已知数列 $\{a_n\}$ 满足 $a_0=\dfrac 12$,$a_n=a_{n-1}+\dfrac {1}{n^2}a_{n-1}^2$.
1、求证:$\dfrac {1}{a_{n-1}}-\dfrac {1}{a_{n}}<\dfrac {1}{n^2}$.
2、求证:$a_n<n$($n \in \mathbb N^{\ast}$).
3、求证:$\dfrac {1}{a_{n}}\leqslant \dfrac {5}{6}+\dfrac {1}{n+1}$($n \in \mathbb N^{\ast}$).
解析
1、显然 $\{a_n\}$ 单调递增,根据题意,有\[LHS=\dfrac{1}{a_{n-1}}-\dfrac{1}{a_{n-1}+\dfrac1{n^2}a_{n-1}^2}=\dfrac{\dfrac{1}{n^2}}{1+\dfrac{1}{n^2}a_{n-1}}<\dfrac{1}{n^2},\]命题得证.
2、根据第 $(1)$ 小题的结论,可得\[\sum_{k=1}^n\left(\dfrac1{a_{k-1}}-\dfrac{1}{a_k}\right)<\sum_{k=1}^n\dfrac{1}{k^2}\iff 2-\dfrac{1}{a_n}<\sum_{k=1}^n\dfrac{1}{k^2},\]因此只需要证明\[\sum_{k=1}^n\dfrac{1}{k^2}<2-\dfrac 1n,\]而\[\sum_{k=1}^n\dfrac{1}{k^2}<1+\sum_{k=2}^n\dfrac{1}{(k-1)k}=2-\dfrac 1n,\]因此命题得证.

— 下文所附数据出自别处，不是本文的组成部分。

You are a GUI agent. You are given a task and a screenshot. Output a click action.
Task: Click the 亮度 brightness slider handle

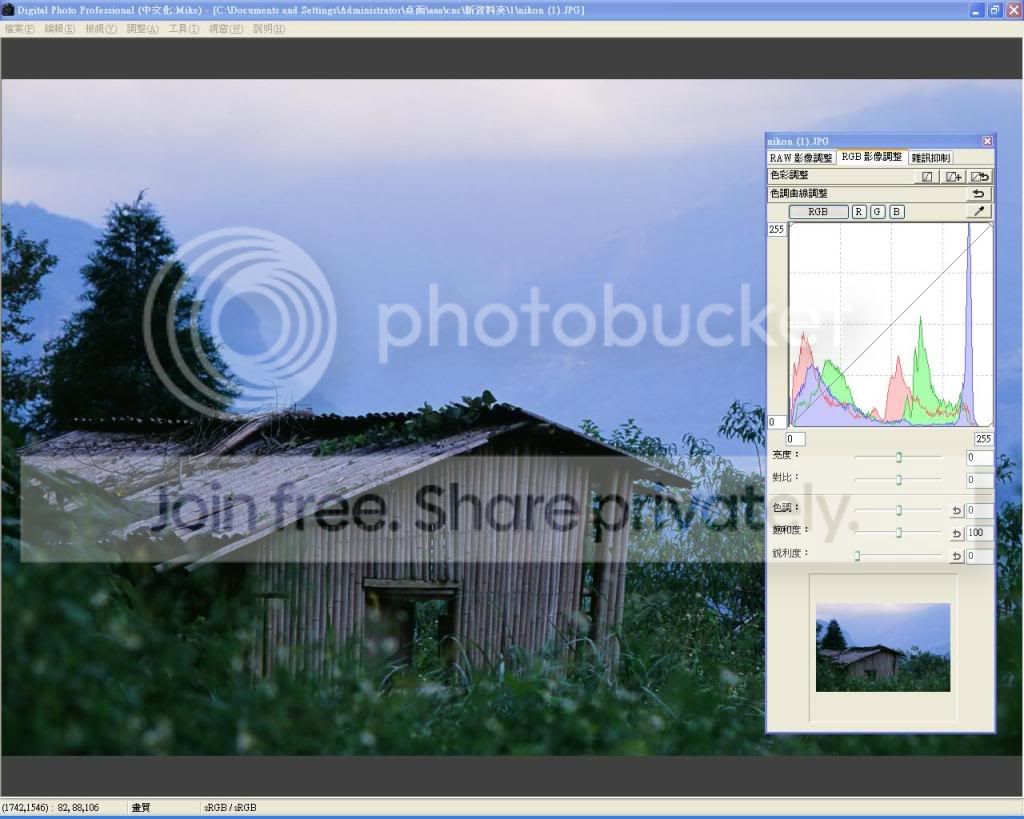(x=899, y=457)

3、根据第 $(1)$ 和第 $(2)$ 小题的结论,有\[\dfrac{1}{a_{n-1}}-\dfrac{1}{a_n}=\dfrac{\dfrac{1}{n^2}}{1+\dfrac{1}{n^2}a_{n-1}}>\dfrac{\dfrac{1}{n^2}}{1+\dfrac{n-1}{n^2}}=\dfrac{1}{n^2+n-1}>\dfrac 1n-\dfrac1{n+1},\]因此\[\sum_{k=2}^n\left(\dfrac{1}{a_{k-1}}-\dfrac1{a_k}\right)\geqslant \dfrac 12-\dfrac1{n+1}\implies \dfrac{1}{a_1}-\dfrac{1}{a_n}\geqslant \dfrac 12-\dfrac1{n+1},\]结合 $a_1=\dfrac 34$ 整理即得命题成立.